::: LESETEXT

Trockenheit belastet den Waldbestand Fast keine Fichten mehr in Krefeld – auch die Buchen leiden

Krefeld · Die Trockenheit belastet den Waldbestand. Stadtförster Jens Poschmann denkt nun über die Bäume der Zukunft nach.

Stadtförster Jens Poschmann markiert vom Borkenkäfer geschädigte Fichten. Mittlerweile sind fast alle Bäume dieser Art gefällt.

Foto: NN/Andreas Bischof

Der Schädling und sein Opfer sind im Büro von Jens Poschmann nah beieinander. Auf seiner Fensterbank hat Krefelds Stadtförster, der im Auftrag des Kommunalbetriebs die Wälder hütet, ein kleines Gläschen stehen. Darin liegen die Kadaver von winzigen, dunklen Borkenkäfern. Sie sind in diesem Fall die Schädlinge. Gleich daneben liegt die Rinde einer abgeholzten Fichte. Von Borkenkäfern wurde sie völlig zerfressen. Das, was Poschmann zeigt, steht exemplarisch für die Entwicklung in den Wäldern der Stadt: Fast alle Fichten sind in den letzten Jahren verschwunden.

::::::

ZU BEARBEITENDE AUFGABEN >>
1) Beantworten Sie anhand des Artikels über den Krefelder Wald folgende Fragen:
(a) In wessen Auftrag hütet der Stadtförster die Wälder?
(b) Was befindet sich in dem Gläschen auf seiner Fensterbank?
(c) Welche Baumart leidet laut Überschrift neben den Fichten ebenfalls?
2) Führen Sie den Artikel über den Krefelder Wald nach seinem letzten Satz weiter.

::: BEREITGESTELLTES MATERIAL

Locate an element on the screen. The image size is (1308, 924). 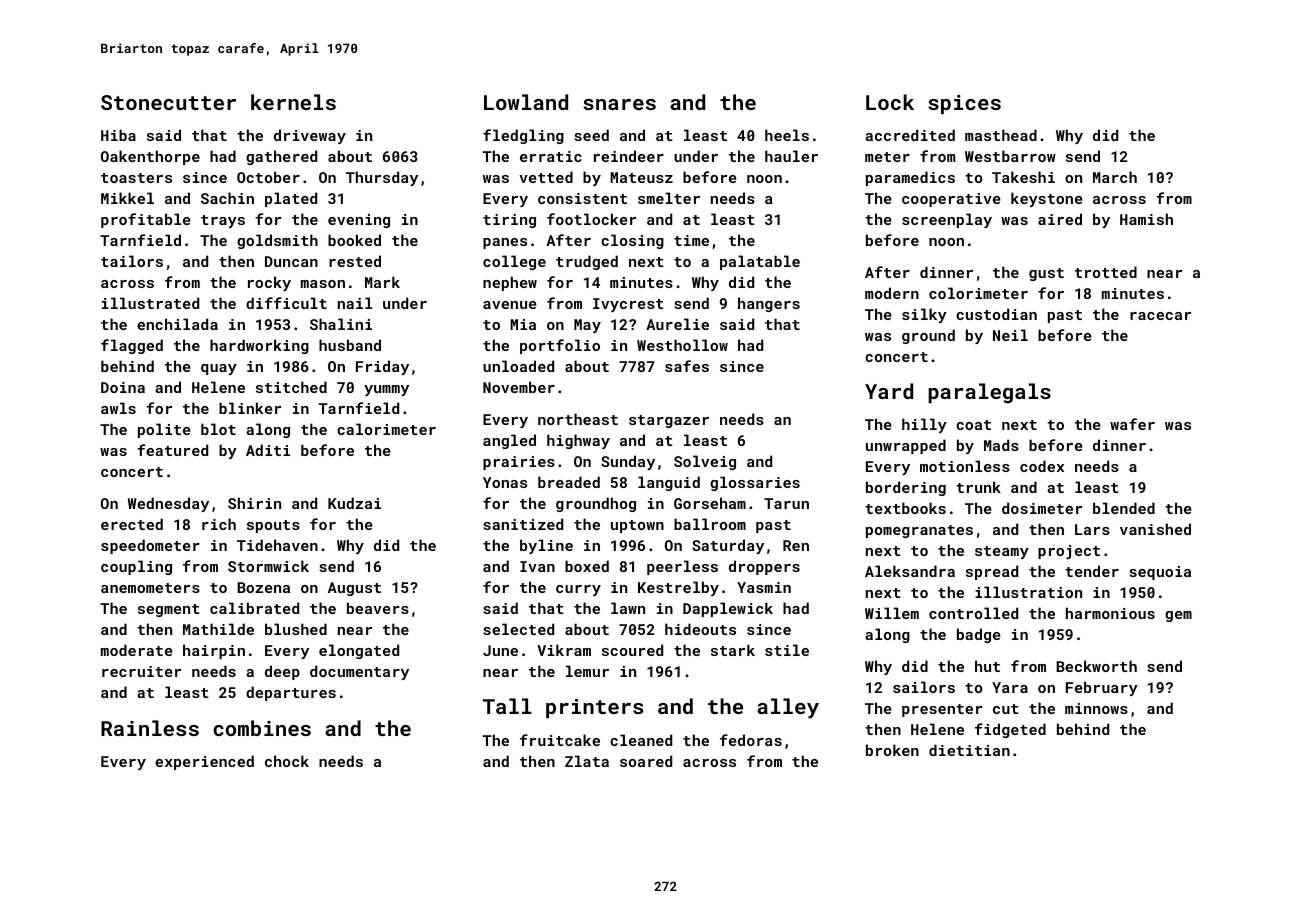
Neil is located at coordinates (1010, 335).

::::::

LÖSUNGEN >>
1)
(a) Im Auftrag des Kommunalbetriebs.
(b) Die Kadaver von winzigen, dunklen Borkenkäfern.
(c) Die Buchen.

2)
Der Fichtenanteil in der Stadt Krefeld sei immer sehr gering gewesen, sagt Poschmann. Sie seien eben in höher gelegenen Gegenden wie dem Sauerland oder dem Harz zu Hause. Doch über viele Jahre gab es in Krefeld zumindest einige Exemplare der Nadelbäume. „Doch im letzten Jahr mussten die letzten, größeren Bestände abgeholzt werden“, sagt Poschmann. Die Bäume standen im Hennemondwald nahe der Niepkuhlen. Im Jahr 2018 fielen bereits die letzten Exemplare im Stadtwald.

Kaum Möglichkeiten,
den Bestand zu schützen

Hintergrund ist eine dramatische Entwicklung, die zuletzt stattfand: Mit Sturm „Friederike“ kippten im Januar 2018 viele Fichten. An den toten Bäumen konnten sich Borkenkäfer hervorragend vermehren. Die machten sich dann über den verbleibenden Fichten-Bestand her. Immer mehr Borkenkäfer bohrten sich in die Rinden der Fichten.

Um sich dagegen zu wehren, bräuchte eine Fichte unglaublich viel Wasser, sagt Poschmann. Damit setzt sich im Baum ein Prozess in Gang, an dessen Ende die Käfer „eingeharzt“ werden und sich unter der Rinde nicht weiter vermehren können. Doch die vergangenen Jahre waren trocken und heiß – den Fichten fehlte Wasser. „Wenn kein Wasser da ist, hat die Fichte keine Chance“, sagt Poschmann. Andere Möglichkeiten, die Bäume effektiv zu schützen, sind rar.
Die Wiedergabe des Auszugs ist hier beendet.